This is an important case for arbitration practitioners and institutions in New York. As stated in the amicus curie brief submitted by the International Commercial Disputes Committee (ICDC) of the Association of the Bar of the City of New York, quoted with approval by the Court: “Any suggestion that New York courts will review the arbitrator’s factual and legal determinations, as if on appeal, … will discourage parties from choosing New York as the place of arbitrators.” Daesang v. NutraSweet Co., 2018 NY Slip Op 06331 at 2.

The First Department’s decision in Daesang should put to rest any suggestion in the lower court’s decision that New York courts will not respect the good-faith factual and legal determinations of arbitrators.

Grounds for Vacating Arbitral Awards Rendered in the U.S.

The New York Convention on the Recognition and Enforcement of Arbitral Awards (the Convention) specifies, in article V, the grounds under which a court may refuse recognition and enforcement of a Convention award rendered in another state party, but is silent on the grounds for setting aside an award in the courts of the country where it is made.
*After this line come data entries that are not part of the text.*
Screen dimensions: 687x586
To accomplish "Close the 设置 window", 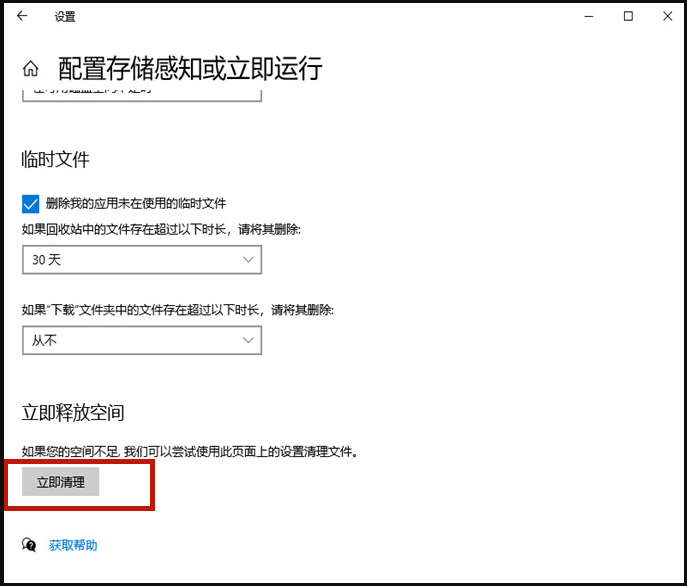I will pos(666,16).
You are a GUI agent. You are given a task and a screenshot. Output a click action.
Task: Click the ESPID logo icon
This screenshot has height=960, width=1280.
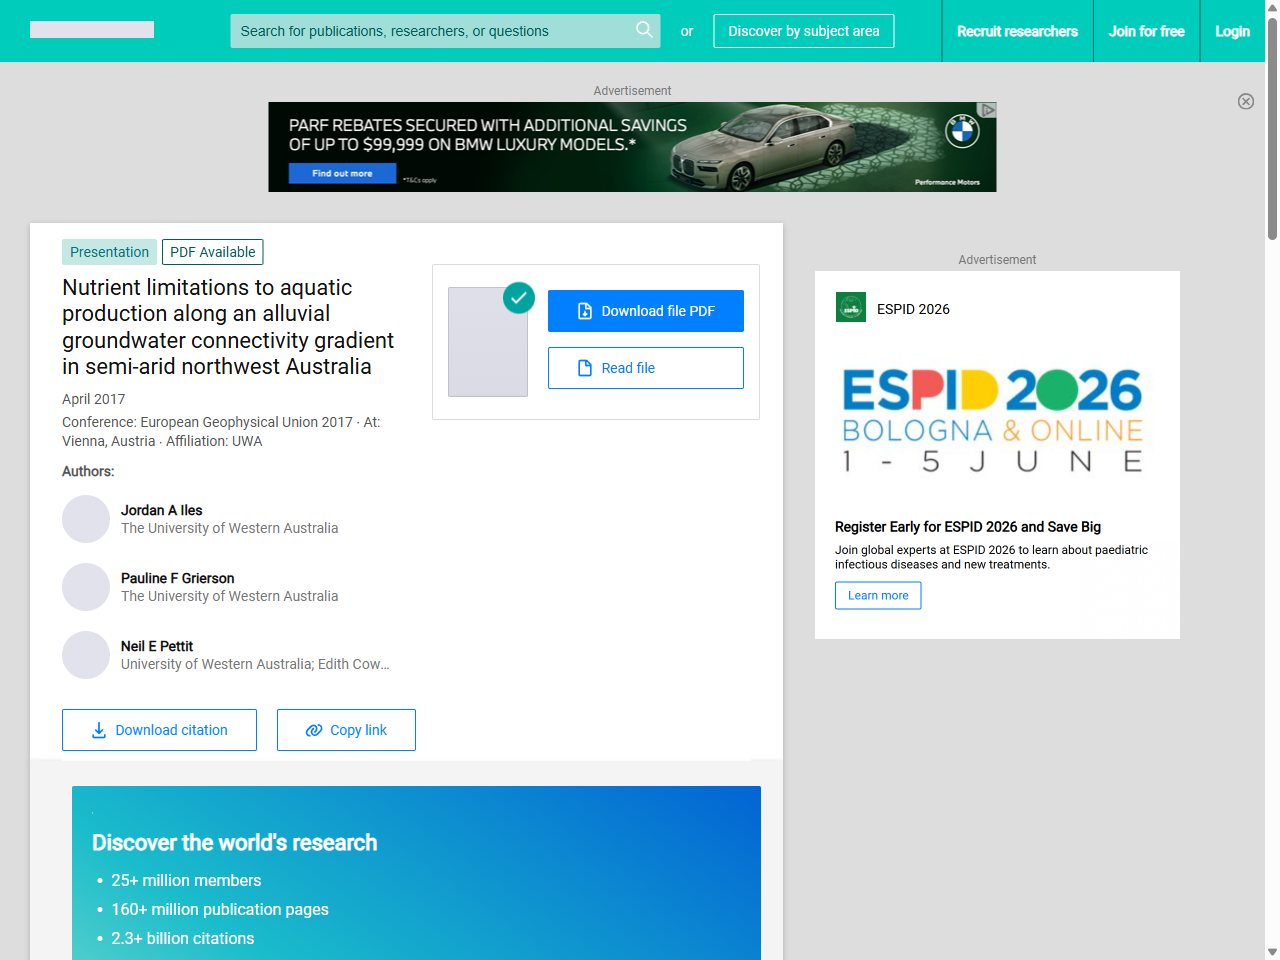851,308
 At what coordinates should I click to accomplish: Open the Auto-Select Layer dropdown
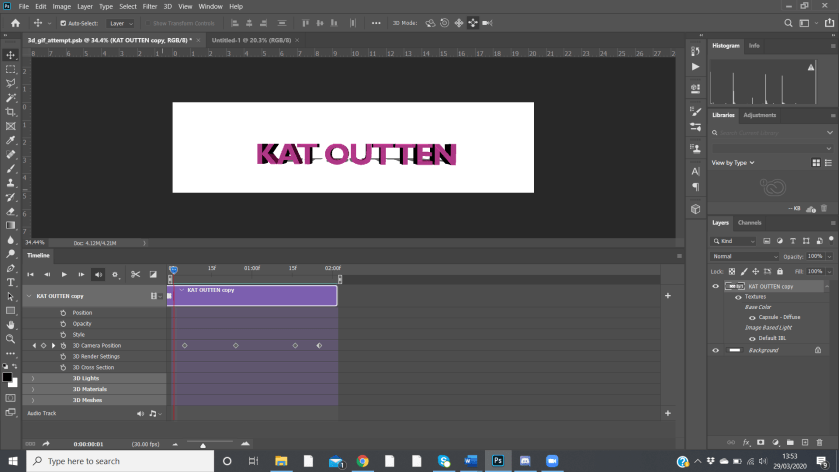click(121, 23)
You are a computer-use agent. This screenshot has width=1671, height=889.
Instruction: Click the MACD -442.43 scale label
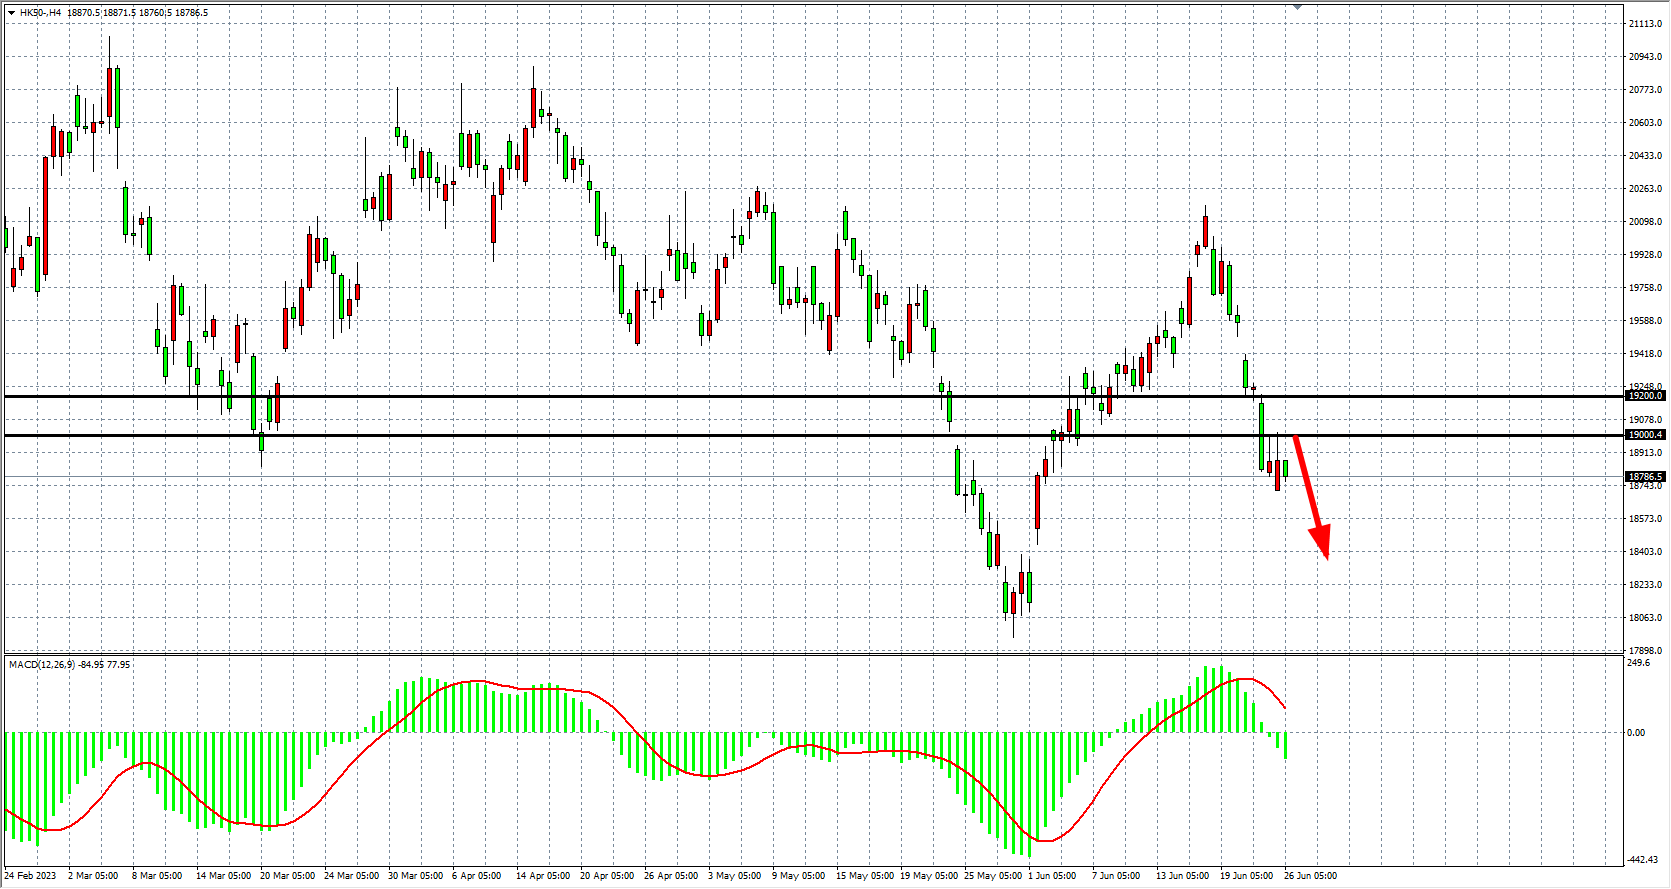pos(1642,860)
Thus, the grounds for vacating a Convention award must be supplied by the domestic law of the country where the award was made. In the United States, the relevant domestic law is section 10 of the Federal Arbitration Act (FAA) or state arbitration law.

The FAA grounds for setting aside an award apply in both state and federal courts as long as the underlying agreement evidences a transaction involving interstate commerce, an easily satisfied test, or if the award is considered a ‘non-domestic’ Convention award.

The FAA mandates that an arbitral award rendered in the United States ‘must’ be ‘confirmed’—the U.S. process by which an award is reduced to a court judgment—unless it is vacated pursu­ant to one of the grounds set forth in §10(a) (9 U.S.C. §10(a)).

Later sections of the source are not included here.